BRIEF:
Print every line of the data exactly as shown.

———

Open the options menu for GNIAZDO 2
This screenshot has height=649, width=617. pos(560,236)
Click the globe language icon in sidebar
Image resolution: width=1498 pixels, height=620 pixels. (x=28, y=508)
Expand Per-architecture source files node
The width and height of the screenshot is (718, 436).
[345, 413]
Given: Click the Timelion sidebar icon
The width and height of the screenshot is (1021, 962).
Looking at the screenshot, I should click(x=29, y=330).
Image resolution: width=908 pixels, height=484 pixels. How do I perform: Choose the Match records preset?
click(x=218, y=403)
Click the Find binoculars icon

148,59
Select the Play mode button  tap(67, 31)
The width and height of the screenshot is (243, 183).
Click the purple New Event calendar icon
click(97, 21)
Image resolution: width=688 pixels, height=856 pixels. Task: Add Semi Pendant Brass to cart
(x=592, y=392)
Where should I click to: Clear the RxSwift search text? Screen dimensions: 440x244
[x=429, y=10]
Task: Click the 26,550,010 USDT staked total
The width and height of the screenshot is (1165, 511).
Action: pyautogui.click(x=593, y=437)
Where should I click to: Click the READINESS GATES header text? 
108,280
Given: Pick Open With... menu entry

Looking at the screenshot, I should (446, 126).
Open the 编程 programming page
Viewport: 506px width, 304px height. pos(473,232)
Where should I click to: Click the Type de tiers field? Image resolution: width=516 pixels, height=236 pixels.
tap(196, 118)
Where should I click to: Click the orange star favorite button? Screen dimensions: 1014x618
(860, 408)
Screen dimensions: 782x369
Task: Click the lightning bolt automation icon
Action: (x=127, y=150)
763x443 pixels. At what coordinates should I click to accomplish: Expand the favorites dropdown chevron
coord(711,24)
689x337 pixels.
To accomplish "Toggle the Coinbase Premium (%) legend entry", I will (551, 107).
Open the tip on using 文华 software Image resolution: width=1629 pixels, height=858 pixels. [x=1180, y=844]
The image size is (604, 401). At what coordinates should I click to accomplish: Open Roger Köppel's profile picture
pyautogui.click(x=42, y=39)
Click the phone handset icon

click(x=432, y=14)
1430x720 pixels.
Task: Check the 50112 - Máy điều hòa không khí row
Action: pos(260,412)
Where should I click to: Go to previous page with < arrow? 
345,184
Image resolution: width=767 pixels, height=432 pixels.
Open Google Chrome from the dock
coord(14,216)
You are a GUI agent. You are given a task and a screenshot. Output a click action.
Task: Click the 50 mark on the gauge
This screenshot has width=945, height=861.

———

ANSWER TO THE PROBLEM:
Open the options menu for GNIAZDO 2
This screenshot has height=649, width=617. pos(560,236)
Click the globe language icon in sidebar
Image resolution: width=1498 pixels, height=620 pixels. (x=28, y=508)
Expand Per-architecture source files node
The width and height of the screenshot is (718, 436).
[345, 413]
Given: Click the Timelion sidebar icon
The width and height of the screenshot is (1021, 962).
Looking at the screenshot, I should click(x=29, y=330).
Image resolution: width=908 pixels, height=484 pixels. How do I perform: Choose the Match records preset?
click(x=218, y=403)
Click the Find binoculars icon

148,59
Select the Play mode button  tap(67, 31)
The width and height of the screenshot is (243, 183).
Click the purple New Event calendar icon
click(97, 21)
Image resolution: width=688 pixels, height=856 pixels. Task: Add Semi Pendant Brass to cart
(x=592, y=392)
Where should I click to: Clear the RxSwift search text? Screen dimensions: 440x244
[x=429, y=10]
Task: Click the 26,550,010 USDT staked total
The width and height of the screenshot is (1165, 511).
Action: pyautogui.click(x=593, y=437)
Where should I click to: Click the READINESS GATES header text? 
108,280
Given: Pick Open With... menu entry

Looking at the screenshot, I should (446, 126).
Open the 编程 programming page
Viewport: 506px width, 304px height. pos(473,232)
Where should I click to: Click the Type de tiers field? Image resolution: width=516 pixels, height=236 pixels.
tap(196, 118)
Where should I click to: Click the orange star favorite button? Screen dimensions: 1014x618
(860, 408)
Screen dimensions: 782x369
Task: Click the lightning bolt automation icon
Action: (x=127, y=150)
763x443 pixels. At what coordinates should I click to accomplish: Expand the favorites dropdown chevron
coord(711,24)
689x337 pixels.
To accomplish "Toggle the Coinbase Premium (%) legend entry", I will (551, 107).
Open the tip on using 文华 software Image resolution: width=1629 pixels, height=858 pixels. [x=1180, y=844]
The image size is (604, 401). At what coordinates should I click to accomplish: Open Roger Köppel's profile picture
pyautogui.click(x=42, y=39)
Click the phone handset icon

click(x=432, y=14)
1430x720 pixels.
Task: Check the 50112 - Máy điều hòa không khí row
Action: pos(260,412)
Where should I click to: Go to previous page with < arrow? 
345,184
Image resolution: width=767 pixels, height=432 pixels.
Open Google Chrome from the dock
coord(14,216)
You are a GUI agent. You are given a task and a screenshot. Output a click action.
Task: Click the 50 mark on the gauge
This screenshot has width=945, height=861.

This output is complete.